### EXERCISE INSTRUCTIONS
The data below should be copied over with complete accuracy.

[Opening EXERCISE MATERIAL section]

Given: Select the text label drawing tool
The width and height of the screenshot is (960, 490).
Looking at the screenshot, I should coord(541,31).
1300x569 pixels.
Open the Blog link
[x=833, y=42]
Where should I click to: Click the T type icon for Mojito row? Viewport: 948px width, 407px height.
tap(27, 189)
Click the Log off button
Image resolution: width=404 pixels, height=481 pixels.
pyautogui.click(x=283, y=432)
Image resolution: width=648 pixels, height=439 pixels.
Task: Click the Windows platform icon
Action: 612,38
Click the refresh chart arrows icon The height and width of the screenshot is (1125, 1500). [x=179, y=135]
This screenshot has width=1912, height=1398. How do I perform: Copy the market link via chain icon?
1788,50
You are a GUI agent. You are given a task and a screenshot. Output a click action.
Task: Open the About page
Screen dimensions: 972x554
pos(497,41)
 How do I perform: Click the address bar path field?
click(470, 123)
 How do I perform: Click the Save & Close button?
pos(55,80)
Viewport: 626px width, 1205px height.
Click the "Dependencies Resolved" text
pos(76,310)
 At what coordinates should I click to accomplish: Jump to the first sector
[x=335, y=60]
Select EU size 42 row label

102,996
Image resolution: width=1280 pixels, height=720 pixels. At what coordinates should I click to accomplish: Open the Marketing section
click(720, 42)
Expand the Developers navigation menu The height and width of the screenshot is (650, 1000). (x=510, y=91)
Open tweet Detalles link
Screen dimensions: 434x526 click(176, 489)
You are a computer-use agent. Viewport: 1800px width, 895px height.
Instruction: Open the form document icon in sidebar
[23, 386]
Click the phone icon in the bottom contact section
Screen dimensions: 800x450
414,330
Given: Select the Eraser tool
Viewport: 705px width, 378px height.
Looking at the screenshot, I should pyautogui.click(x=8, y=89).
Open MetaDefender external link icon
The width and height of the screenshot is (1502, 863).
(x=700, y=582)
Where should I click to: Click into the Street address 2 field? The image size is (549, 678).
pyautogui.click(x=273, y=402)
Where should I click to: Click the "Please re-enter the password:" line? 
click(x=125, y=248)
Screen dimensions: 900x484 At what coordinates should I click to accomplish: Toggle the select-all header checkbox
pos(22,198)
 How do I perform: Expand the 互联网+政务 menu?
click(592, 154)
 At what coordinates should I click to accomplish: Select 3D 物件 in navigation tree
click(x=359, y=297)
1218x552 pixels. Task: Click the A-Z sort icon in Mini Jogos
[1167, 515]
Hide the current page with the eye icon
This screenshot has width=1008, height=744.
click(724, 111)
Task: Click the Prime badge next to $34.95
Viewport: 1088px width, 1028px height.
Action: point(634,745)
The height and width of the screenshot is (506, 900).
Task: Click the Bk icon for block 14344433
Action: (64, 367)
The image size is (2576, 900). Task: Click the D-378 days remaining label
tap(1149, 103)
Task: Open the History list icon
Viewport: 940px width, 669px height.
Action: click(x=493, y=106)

[Closing EXERCISE MATERIAL section]

### ANSWER TO THE PROBLEM
Given: Select the text label drawing tool
The width and height of the screenshot is (960, 490).
Looking at the screenshot, I should coord(541,31).
1300x569 pixels.
Open the Blog link
[x=833, y=42]
Where should I click to: Click the T type icon for Mojito row? Viewport: 948px width, 407px height.
tap(27, 189)
Click the Log off button
Image resolution: width=404 pixels, height=481 pixels.
pyautogui.click(x=283, y=432)
Image resolution: width=648 pixels, height=439 pixels.
Task: Click the Windows platform icon
Action: 612,38
Click the refresh chart arrows icon The height and width of the screenshot is (1125, 1500). [x=179, y=135]
This screenshot has width=1912, height=1398. How do I perform: Copy the market link via chain icon?
1788,50
You are a GUI agent. You are given a task and a screenshot. Output a click action.
Task: Open the About page
Screen dimensions: 972x554
pos(497,41)
 How do I perform: Click the address bar path field?
click(470, 123)
 How do I perform: Click the Save & Close button?
pos(55,80)
Viewport: 626px width, 1205px height.
Click the "Dependencies Resolved" text
pos(76,310)
 At what coordinates should I click to accomplish: Jump to the first sector
[x=335, y=60]
Select EU size 42 row label

102,996
Image resolution: width=1280 pixels, height=720 pixels. At what coordinates should I click to accomplish: Open the Marketing section
click(720, 42)
Expand the Developers navigation menu The height and width of the screenshot is (650, 1000). (x=510, y=91)
Open tweet Detalles link
Screen dimensions: 434x526 click(176, 489)
You are a computer-use agent. Viewport: 1800px width, 895px height.
Instruction: Open the form document icon in sidebar
[23, 386]
Click the phone icon in the bottom contact section
Screen dimensions: 800x450
414,330
Given: Select the Eraser tool
Viewport: 705px width, 378px height.
Looking at the screenshot, I should pyautogui.click(x=8, y=89).
Open MetaDefender external link icon
The width and height of the screenshot is (1502, 863).
(x=700, y=582)
Where should I click to: Click into the Street address 2 field? The image size is (549, 678).
pyautogui.click(x=273, y=402)
Where should I click to: Click the "Please re-enter the password:" line? 
click(x=125, y=248)
Screen dimensions: 900x484 At what coordinates should I click to accomplish: Toggle the select-all header checkbox
pos(22,198)
 How do I perform: Expand the 互联网+政务 menu?
click(592, 154)
 At what coordinates should I click to accomplish: Select 3D 物件 in navigation tree
click(x=359, y=297)
1218x552 pixels. Task: Click the A-Z sort icon in Mini Jogos
[1167, 515]
Hide the current page with the eye icon
This screenshot has width=1008, height=744.
click(724, 111)
Task: Click the Prime badge next to $34.95
Viewport: 1088px width, 1028px height.
Action: point(634,745)
The height and width of the screenshot is (506, 900).
Task: Click the Bk icon for block 14344433
Action: (64, 367)
The image size is (2576, 900). Task: Click the D-378 days remaining label
tap(1149, 103)
Task: Open the History list icon
Viewport: 940px width, 669px height.
Action: click(x=493, y=106)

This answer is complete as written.